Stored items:
+---+
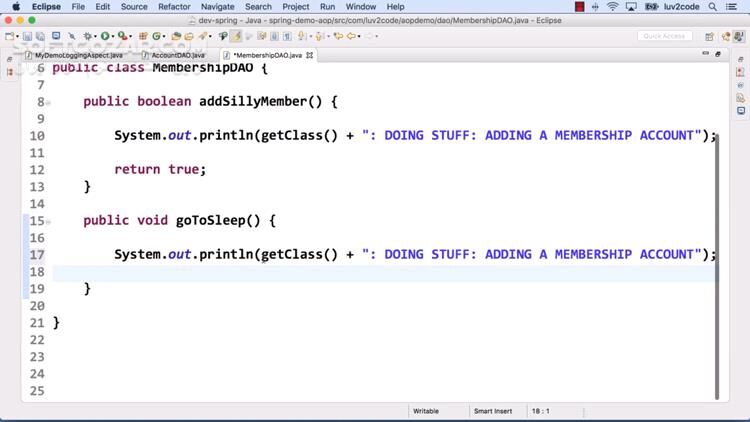Click the editor's vertical scrollbar
This screenshot has height=422, width=750.
[717, 260]
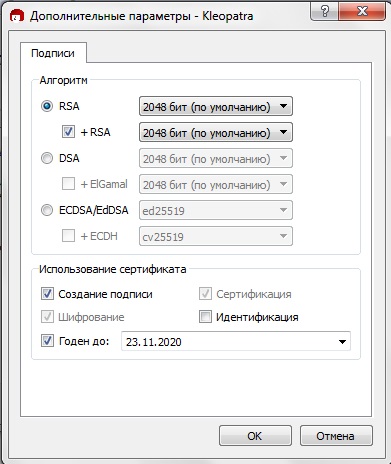Screen dimensions: 391x464
Task: Expand the + RSA subkey size dropdown
Action: tap(216, 132)
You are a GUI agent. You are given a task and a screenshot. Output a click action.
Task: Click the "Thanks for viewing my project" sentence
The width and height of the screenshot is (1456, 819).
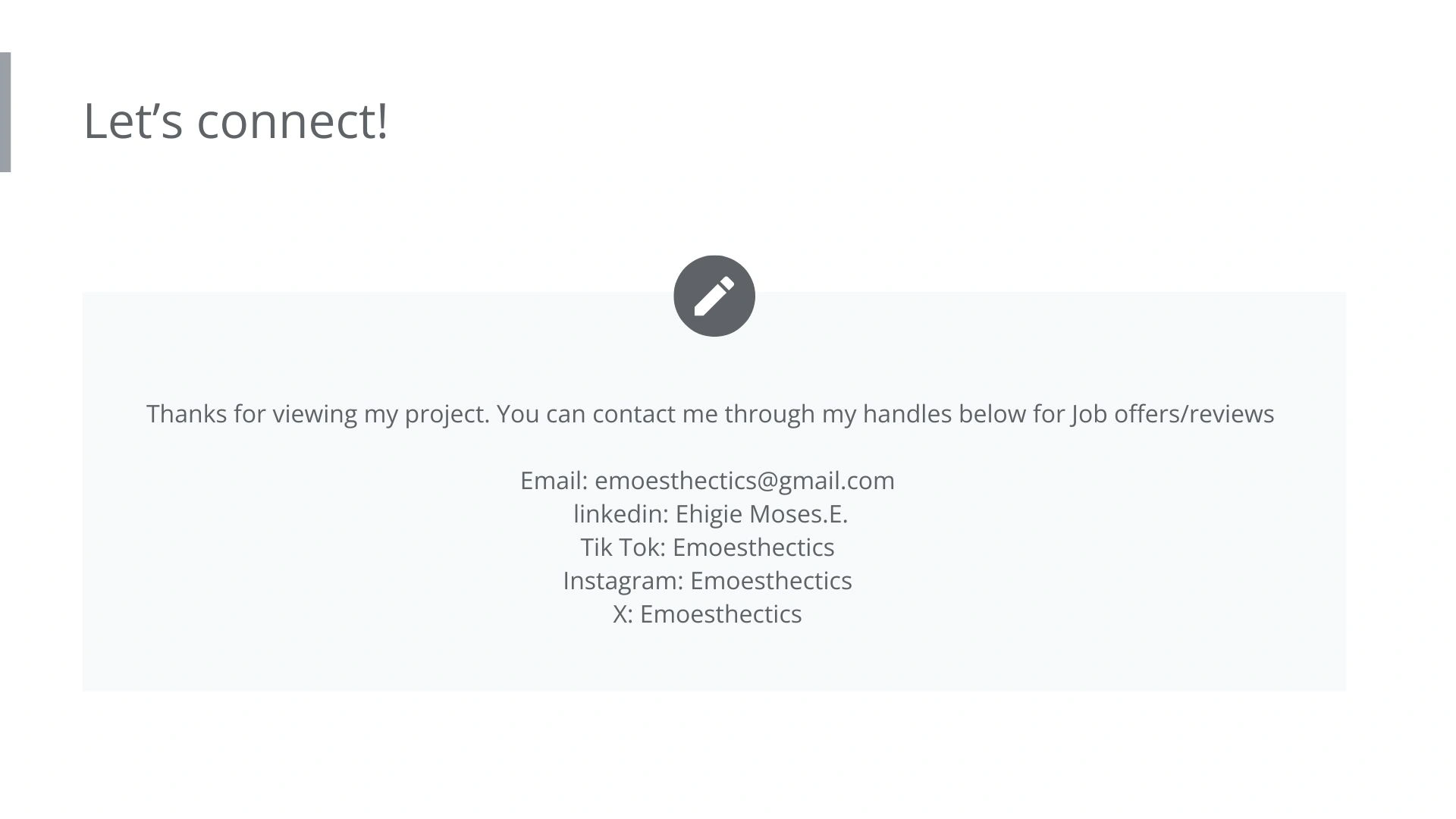coord(318,414)
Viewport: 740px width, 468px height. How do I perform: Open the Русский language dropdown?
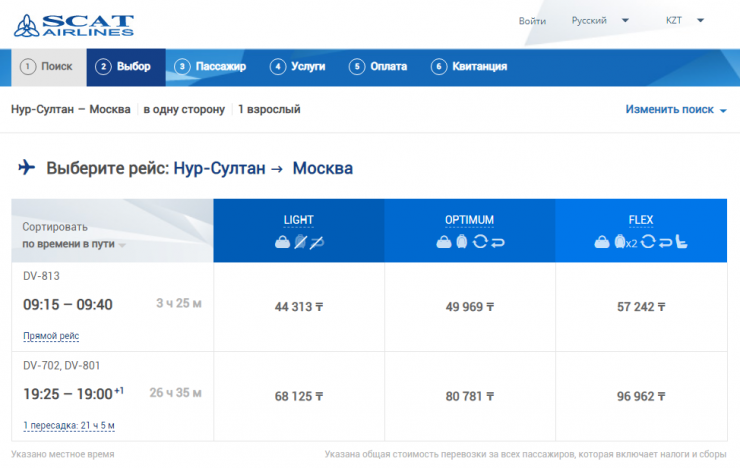click(x=600, y=21)
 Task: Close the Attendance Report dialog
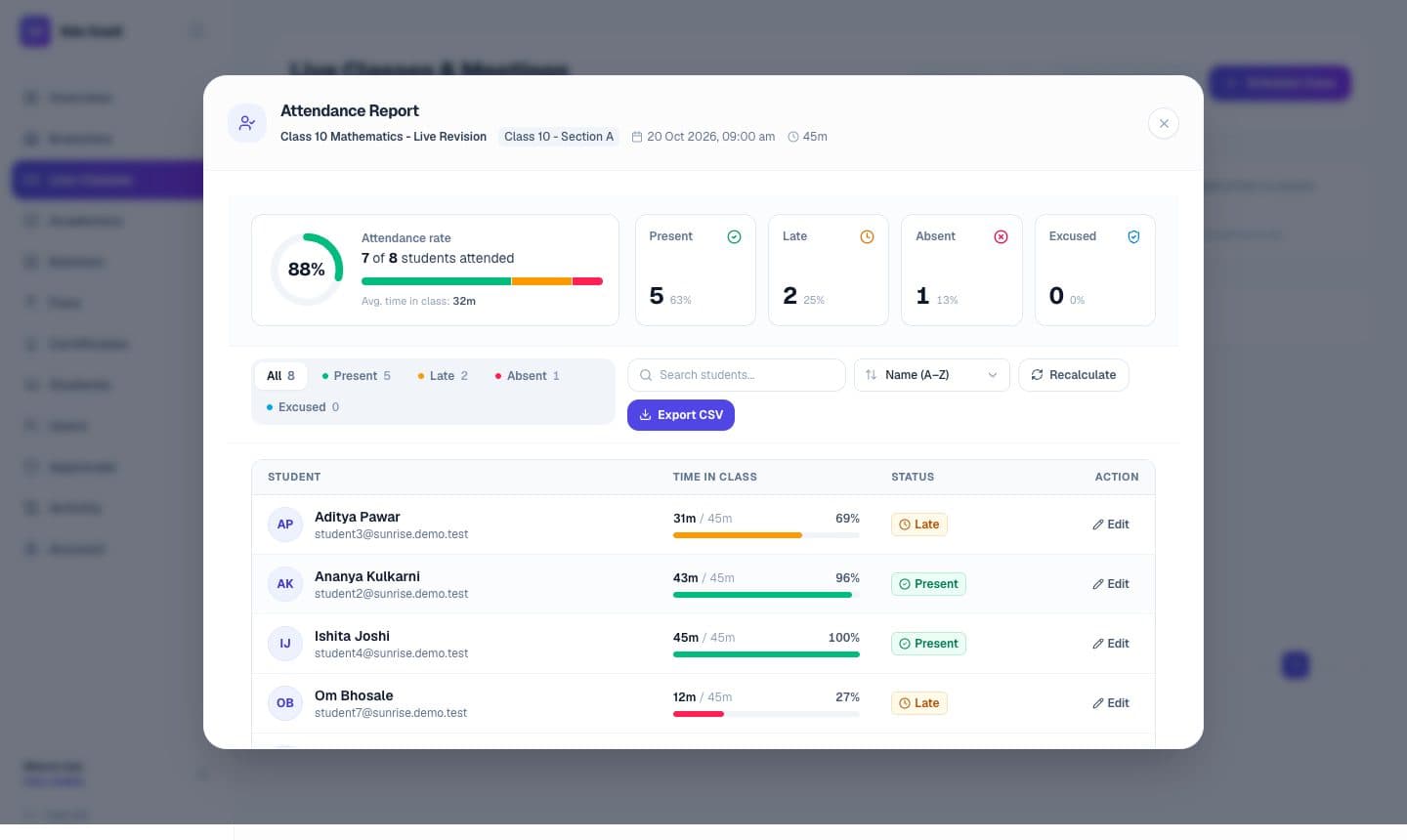tap(1163, 124)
+---+
EXERCISE DESCRIPTION :: From the line that holds "You are a GUI" to the last line of the data, return those lines exactly and nothing else; both ends count, and pictures stay out.

RESPONSE FOR THIS EXERCISE ::
You are a GUI agent. You are given a task and a screenshot. Output a click action.
Task: Click the "Thanks for viewing my project" sentence
The width and height of the screenshot is (1456, 819).
coord(318,414)
Viewport: 740px width, 468px height. How do I perform: Open the Русский language dropdown?
click(x=600, y=21)
 Task: Close the Attendance Report dialog
tap(1163, 124)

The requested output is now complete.